Many bryophyte species, such as D. menziesii are important pioneers on bare surfaces, converting unfavourable substrates into ones suitable for seedling germination. This action is critical for the regeneration of some vascular plant species or communities, particularly in habitats whereby herbivory on the forest floor or unsuitable light conditions prevent the establishment of seedlings. Furthermore, bryophytes can act like sponges, absorbing water directly through their leaves and holding large quantities of water by surface tension among their leaves and fine shoots. Their presence also reduces soil erosion and the evaporation of water from the soil, which helps to maintain a stable environment for other organisms.

== Description ==
Plants are small to robust, ranging from 2.5-10 cm tall. They are yellowish to dark green in colour, forming tufts or cushions on substrates. Rhizoids are pale brown to white with a central stand present. The leaves are thin, long and falcate-secund or wide-spread forming a bristle-like structure on the tip. The upper half of the leaf consists primarily of the leaf nerve which extends past the tip and has only one to three cell rows of lamina, however these cells are distinctive and isometric. The epidermis is differentiated abaxially and adaxially with distinct luminal cells. The costa distinguishes Dicranoloma menziesii from other closely related species as it is broad and occupies almost the entire width of the median and upper parts of the leaf. Additionally, the setae is rather short at 10 mm long or less. The capsules are cylindrical and may be slightly curved and the seta range from 4.5-8 mm long. Capsules are exceeded by some vegetative or perichaetial leaves. Peristome teeth are asymmetrically bifid and one to two sporogones develop per perichaetium.

== Taxonomy ==
The taxonomic authority is given to (Taylor) Renauld who first identified and described D. menziesii in 1901 and all species from Dicranoloma were later revised by bryologist Niels Klazenga in 2003.

Within the genus Dicranoloma, there are 40 species and is the largest genus of Dicranaceae in Australia with many species forming an important component of moss-dominated communities in wet forests. Dicranoloma menziesii has the closest evolutionary relationship to Braunfelsia dicranoides, despite being a different genus and differing in their distributions. It is also closely related to Dicranoloma blumei and Dicranoloma billardieri.

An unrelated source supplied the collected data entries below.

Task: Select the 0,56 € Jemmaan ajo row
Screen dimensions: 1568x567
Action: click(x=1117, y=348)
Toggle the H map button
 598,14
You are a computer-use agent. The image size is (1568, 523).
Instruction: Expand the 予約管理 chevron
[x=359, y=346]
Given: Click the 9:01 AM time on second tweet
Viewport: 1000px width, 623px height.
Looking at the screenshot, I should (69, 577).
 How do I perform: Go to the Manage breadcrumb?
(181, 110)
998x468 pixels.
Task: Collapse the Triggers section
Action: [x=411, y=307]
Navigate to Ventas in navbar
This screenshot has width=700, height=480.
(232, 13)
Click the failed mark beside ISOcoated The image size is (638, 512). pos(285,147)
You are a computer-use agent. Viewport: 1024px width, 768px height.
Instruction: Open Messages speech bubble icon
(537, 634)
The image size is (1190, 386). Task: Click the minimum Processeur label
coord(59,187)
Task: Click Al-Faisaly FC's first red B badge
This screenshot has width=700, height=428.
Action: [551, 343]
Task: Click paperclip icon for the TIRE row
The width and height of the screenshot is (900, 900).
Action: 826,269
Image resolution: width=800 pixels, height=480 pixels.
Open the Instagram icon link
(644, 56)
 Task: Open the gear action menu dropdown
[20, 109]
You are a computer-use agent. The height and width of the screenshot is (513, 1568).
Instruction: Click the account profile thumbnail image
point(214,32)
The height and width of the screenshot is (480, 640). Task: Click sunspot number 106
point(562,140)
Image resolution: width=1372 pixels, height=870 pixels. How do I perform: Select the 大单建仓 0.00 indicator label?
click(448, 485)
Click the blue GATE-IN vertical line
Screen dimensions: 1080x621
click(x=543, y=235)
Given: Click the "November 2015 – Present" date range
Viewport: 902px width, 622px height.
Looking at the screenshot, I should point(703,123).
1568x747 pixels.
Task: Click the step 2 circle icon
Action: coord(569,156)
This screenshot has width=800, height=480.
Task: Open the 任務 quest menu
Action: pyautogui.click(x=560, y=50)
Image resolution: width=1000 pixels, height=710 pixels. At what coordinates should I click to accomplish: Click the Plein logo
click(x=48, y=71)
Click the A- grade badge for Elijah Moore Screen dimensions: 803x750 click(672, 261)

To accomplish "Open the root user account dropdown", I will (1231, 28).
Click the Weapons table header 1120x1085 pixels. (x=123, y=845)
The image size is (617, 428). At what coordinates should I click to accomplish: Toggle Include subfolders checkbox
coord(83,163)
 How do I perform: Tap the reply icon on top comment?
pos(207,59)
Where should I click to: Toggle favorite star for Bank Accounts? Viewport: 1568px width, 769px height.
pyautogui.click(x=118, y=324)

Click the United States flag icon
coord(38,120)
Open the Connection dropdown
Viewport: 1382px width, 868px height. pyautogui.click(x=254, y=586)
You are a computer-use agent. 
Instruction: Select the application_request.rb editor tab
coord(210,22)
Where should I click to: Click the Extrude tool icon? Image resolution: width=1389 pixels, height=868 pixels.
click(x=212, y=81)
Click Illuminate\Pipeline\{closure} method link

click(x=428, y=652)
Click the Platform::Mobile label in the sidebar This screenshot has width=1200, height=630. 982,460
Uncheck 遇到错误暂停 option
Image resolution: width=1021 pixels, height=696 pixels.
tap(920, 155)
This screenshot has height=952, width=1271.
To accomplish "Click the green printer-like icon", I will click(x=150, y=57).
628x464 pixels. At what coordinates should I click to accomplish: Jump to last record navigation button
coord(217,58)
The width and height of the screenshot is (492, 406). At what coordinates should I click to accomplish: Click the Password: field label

The phylogenetic distinction between genus Dicranoloma and genus Dicranum has been long-debated and it has been suggested that all New Zealand members of Dicranoloma would be better suited to the genus Dicranum because of their similar morphological characteristics. However, phylogenetic analysis of chloroplasts revealed that the two genera are separate lineages and Dicranoloma can be distinguished from Dicranum because the latter has the presence of a hyaline border within many of its species, in addition to an entirely 1-stratose alar patch which is almost always bitratose in some Malesian species. The very broad costa is a distinguishing feature of D. menziesii compared to other Dicranoloma species.